Menú diseñado para el maridaje incluye combinaciones específicas: Popcorn Chicken acompañado de vino rosé espumoso, alitas picantes con tinto, y tenders de la receta original disponibles con rosé o blanco. Las salsas características de la cadena —Original, Supercharger y Texas BBQ— actúan como elementos de personalización que permiten a cada visitante ajustar la experiencia a sus preferencias. Este nivel de curaduría refleja una comprensión sofisticada del maridaje, donde incluso los condimentos se consideran variables relevantes en la armonía de sabores.

La estrategia de activación temporal refuerza la percepción de exclusividad. Una duración limitada de cuatro días, un espacio físico específico y una edición limitada de etiqueta de vino crean las condiciones para que la experiencia sea percibida como un evento singular, no como una extensión permanente de las operaciones comerciales habituales. Este enfoque contrasta deliberadamente con la omnipresencia de las cadenas de comida rápida, posicionando la colaboración como un fenómeno cultural momentáneo digno de atención.

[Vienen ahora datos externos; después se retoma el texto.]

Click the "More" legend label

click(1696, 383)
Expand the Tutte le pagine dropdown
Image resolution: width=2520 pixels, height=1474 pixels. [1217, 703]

Para el sector de alimentos y bebidas, esta tendencia señala un cambio en la estrategia de comunicación: la experiencia presencial y el contexto gastronómico sofisticado se han convertido en herramientas tan relevantes como el producto mismo. Al crear espacios donde el consumo se transforma en vivencia, las marcas generan narrativas más profundas que trascienden la transacción comercial y se instalan en la conversación cultural como fenómenos dignos de ser documentados y compartidos.